• [TASK TO CARRY OUT]: Copy each record exactly as it reads, leaving out any pictures it holds.

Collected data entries
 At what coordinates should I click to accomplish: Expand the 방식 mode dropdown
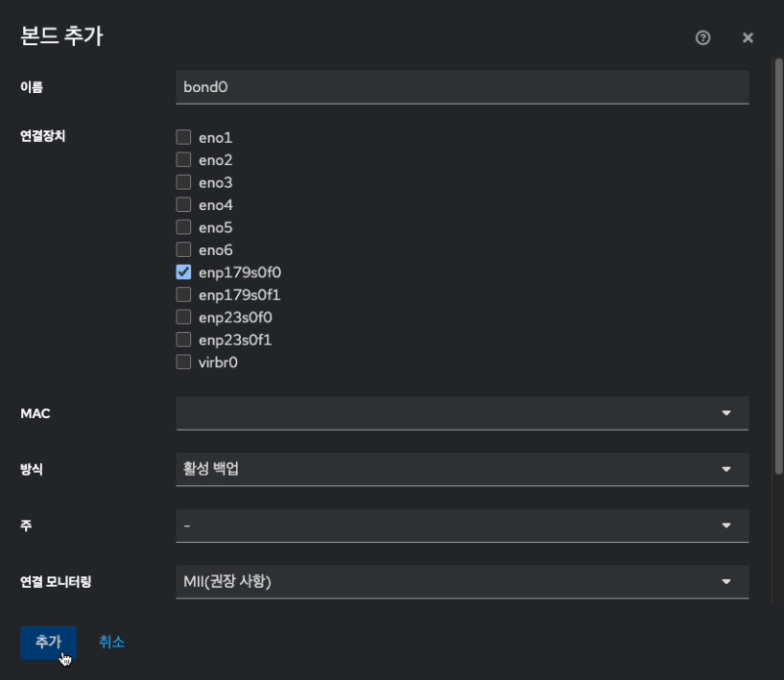click(462, 469)
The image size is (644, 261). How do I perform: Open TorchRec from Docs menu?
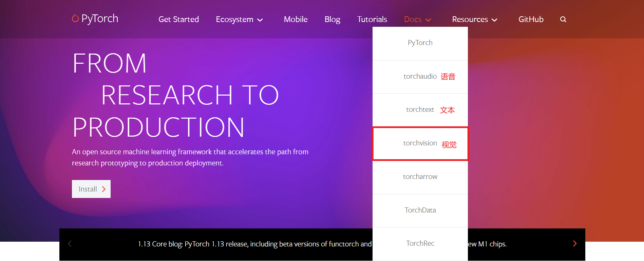420,243
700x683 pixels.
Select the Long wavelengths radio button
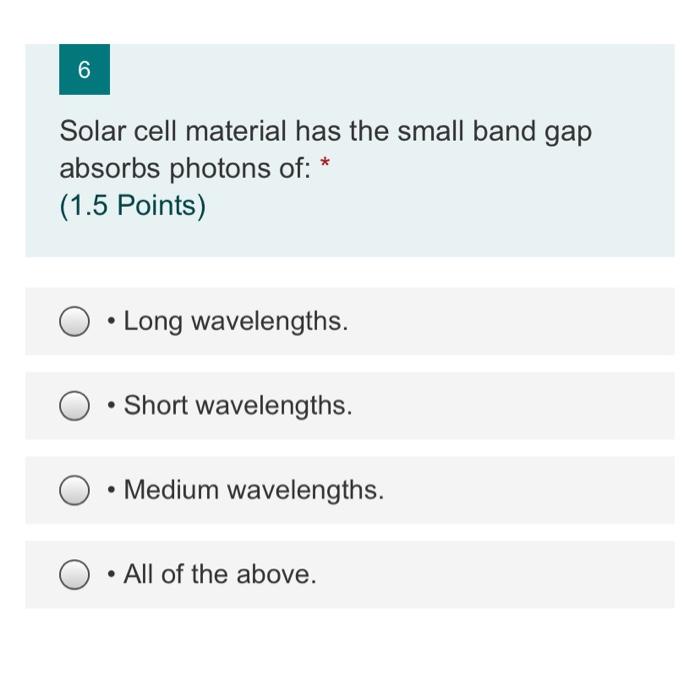(74, 321)
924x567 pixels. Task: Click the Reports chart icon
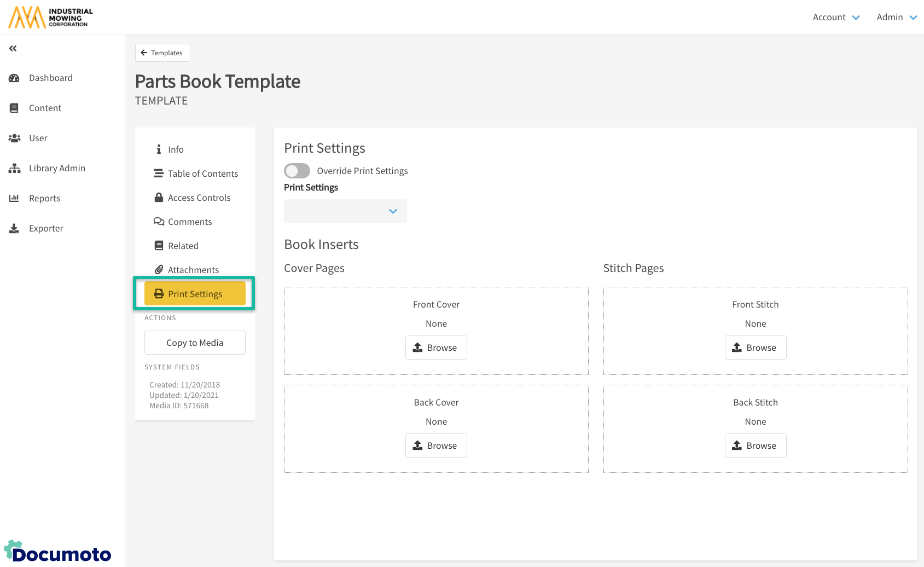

• [OUTPUT]:
 At what coordinates should I click to accomplish: Expand the 방식 mode dropdown
click(462, 469)
The image size is (644, 261). How do I perform: Open TorchRec from Docs menu?
420,243
700x683 pixels.
Select the Long wavelengths radio button
(74, 321)
924x567 pixels. Task: Click the Reports chart icon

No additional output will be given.